I'm assuming this isn't the kind of solutian you're looking for.  If it is, let me know and I'll walk through some of it and see what I can do with self nat port mapping.  right now I'm sleepy.  Good luck.


----------



## Dradts (Oct 8, 2001)

Enter ur pop3 server address, followed by the port number

example:
mail.mac.com:108

i think this could work.


----------



## hotani (Oct 8, 2001)

well, Dradts' suggestion sounded like the most logical and simple, but did not work. 

I set up a new account and it lets me switch ports, but that does not seem to be working either. 

For now it will have to be Outlook Express in Classic. 

Thanks for the suggestions!


----------



## pmarcos (Oct 13, 2001)

> _Originally posted by hotani _
> *I am using the built-in mail program 'mail.app', and need to use a different port for outgoing mail (108 instead of 143).
> *



You appear to be mixing up sending and receiving protocols.  SMTP is the sending protocol and it uses port 25.  Unfortunately this can't be changed in Mail in 10.1.  

IMAP uses port 143 by default and POP uses port 110 by default.  Both of these are *receiving* protocols only.  If you need to use an IMAP account on port 108 you can change that port on the Account Options tab.  But that's only for receiving, not sending.


----------



## Jadey (Oct 13, 2001)

As far as I've heard, Microsoft will not be bringing Outlook Express to Mac OS X as it feels the free email client application needs are fufilled by Apple's mail. If you want to run a Microsoft emai client, you'll have to buy office and use entourage.


----------



## hotani (Oct 13, 2001)

it is actually the sending port that needs to be changed for me to use my outgoing mail server. 

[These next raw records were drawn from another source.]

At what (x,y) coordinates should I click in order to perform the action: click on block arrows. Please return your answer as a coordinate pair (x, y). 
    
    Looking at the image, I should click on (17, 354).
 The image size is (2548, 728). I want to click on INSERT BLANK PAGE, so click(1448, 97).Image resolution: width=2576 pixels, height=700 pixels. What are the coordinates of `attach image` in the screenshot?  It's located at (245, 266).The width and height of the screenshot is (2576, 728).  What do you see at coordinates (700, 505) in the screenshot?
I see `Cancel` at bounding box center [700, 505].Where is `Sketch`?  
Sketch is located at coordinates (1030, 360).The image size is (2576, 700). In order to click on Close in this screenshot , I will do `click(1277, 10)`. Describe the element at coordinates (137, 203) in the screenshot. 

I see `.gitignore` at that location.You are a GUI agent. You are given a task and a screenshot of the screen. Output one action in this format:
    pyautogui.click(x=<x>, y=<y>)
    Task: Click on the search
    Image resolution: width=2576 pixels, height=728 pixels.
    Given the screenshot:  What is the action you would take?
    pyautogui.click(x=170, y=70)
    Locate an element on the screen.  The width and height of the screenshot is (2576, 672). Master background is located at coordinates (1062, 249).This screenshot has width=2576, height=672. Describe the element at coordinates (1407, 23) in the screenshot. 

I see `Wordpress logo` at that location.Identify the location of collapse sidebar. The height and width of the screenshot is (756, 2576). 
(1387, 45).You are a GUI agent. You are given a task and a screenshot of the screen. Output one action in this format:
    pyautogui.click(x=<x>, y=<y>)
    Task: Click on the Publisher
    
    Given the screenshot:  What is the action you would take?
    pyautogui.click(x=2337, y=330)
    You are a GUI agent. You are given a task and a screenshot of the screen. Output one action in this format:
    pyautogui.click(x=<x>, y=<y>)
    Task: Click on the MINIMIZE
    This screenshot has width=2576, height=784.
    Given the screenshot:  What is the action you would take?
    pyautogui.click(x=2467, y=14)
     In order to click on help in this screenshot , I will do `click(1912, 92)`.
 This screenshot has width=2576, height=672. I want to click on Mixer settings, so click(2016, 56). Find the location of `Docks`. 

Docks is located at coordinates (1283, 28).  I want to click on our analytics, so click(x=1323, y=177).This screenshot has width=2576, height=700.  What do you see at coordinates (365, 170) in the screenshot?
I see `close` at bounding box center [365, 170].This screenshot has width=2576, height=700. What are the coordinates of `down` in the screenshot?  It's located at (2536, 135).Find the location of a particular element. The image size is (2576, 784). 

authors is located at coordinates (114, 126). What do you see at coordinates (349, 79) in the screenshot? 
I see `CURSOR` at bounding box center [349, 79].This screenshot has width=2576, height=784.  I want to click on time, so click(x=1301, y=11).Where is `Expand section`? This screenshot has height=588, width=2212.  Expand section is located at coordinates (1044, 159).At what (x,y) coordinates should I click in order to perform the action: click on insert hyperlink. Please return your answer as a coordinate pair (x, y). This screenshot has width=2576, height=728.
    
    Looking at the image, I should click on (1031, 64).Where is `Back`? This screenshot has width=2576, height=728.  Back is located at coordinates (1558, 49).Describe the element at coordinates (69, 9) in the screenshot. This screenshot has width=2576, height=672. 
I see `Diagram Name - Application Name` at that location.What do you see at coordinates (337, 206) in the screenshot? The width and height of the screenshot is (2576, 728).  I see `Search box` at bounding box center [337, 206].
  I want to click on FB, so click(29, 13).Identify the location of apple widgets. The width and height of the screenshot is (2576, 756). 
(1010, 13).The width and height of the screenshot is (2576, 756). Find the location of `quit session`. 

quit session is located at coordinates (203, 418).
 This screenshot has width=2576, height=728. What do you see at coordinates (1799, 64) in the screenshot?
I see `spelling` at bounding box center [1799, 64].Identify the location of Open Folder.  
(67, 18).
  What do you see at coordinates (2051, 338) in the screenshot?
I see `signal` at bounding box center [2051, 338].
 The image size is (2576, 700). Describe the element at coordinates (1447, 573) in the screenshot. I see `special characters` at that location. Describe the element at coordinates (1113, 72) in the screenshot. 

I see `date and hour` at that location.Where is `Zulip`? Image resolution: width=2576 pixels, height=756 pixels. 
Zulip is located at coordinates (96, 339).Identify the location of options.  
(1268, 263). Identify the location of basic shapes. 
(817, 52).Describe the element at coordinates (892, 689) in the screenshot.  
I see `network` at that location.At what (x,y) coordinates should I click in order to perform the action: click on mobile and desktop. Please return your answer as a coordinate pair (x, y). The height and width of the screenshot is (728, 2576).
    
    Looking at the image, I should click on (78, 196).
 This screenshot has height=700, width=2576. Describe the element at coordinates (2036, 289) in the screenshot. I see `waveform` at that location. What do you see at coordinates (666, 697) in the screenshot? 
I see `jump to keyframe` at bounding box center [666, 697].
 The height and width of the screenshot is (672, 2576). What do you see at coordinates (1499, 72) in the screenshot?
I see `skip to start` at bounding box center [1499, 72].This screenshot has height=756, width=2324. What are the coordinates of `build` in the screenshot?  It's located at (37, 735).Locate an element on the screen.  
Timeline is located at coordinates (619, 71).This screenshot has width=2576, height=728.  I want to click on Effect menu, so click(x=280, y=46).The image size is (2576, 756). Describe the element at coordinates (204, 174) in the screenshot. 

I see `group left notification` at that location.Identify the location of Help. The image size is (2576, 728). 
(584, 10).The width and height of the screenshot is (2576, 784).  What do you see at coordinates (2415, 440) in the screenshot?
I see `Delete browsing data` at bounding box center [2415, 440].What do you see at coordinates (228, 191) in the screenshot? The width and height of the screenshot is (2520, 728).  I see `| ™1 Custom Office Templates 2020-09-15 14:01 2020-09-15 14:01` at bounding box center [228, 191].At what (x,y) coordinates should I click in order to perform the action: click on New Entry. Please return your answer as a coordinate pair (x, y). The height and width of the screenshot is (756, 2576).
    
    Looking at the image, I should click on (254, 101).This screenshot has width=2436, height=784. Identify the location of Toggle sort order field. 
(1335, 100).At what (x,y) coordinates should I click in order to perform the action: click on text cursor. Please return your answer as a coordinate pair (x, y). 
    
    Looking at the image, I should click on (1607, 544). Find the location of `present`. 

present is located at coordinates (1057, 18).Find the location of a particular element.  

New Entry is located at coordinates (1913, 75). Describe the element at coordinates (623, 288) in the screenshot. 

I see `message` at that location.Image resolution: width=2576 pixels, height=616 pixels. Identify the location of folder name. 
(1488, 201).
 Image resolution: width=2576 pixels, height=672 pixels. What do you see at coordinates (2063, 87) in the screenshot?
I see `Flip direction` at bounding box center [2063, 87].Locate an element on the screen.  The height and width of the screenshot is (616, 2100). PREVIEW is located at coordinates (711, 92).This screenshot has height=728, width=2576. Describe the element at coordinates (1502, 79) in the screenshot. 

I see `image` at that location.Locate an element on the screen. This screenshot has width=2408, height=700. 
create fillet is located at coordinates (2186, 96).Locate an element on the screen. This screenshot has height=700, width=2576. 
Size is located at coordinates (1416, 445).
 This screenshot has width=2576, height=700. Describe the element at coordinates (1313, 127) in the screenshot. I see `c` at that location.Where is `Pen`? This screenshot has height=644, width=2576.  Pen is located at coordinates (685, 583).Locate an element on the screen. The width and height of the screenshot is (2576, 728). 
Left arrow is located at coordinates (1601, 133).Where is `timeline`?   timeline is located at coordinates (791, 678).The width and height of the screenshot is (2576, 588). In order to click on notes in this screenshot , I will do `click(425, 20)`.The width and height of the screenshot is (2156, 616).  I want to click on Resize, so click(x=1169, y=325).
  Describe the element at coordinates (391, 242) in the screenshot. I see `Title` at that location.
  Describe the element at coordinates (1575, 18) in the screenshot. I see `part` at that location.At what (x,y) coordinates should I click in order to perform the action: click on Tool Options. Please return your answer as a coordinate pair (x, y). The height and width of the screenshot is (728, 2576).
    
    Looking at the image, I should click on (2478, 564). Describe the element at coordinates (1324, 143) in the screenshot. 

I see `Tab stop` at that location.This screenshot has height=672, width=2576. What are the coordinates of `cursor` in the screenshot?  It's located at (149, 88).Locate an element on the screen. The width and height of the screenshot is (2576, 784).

I actually have another server I could use that requires the standard port 25, but for some reason mail.app will not send mail that way either. 

I am getting dsl hooked up this week and will probably be using my isp at that point so hopefully the problem will be taken care of. 

If there is another mail client out there that supports authentication while sending mail, allows outgoing mail port swapping, and runs on OS X, someone please let me know.


----------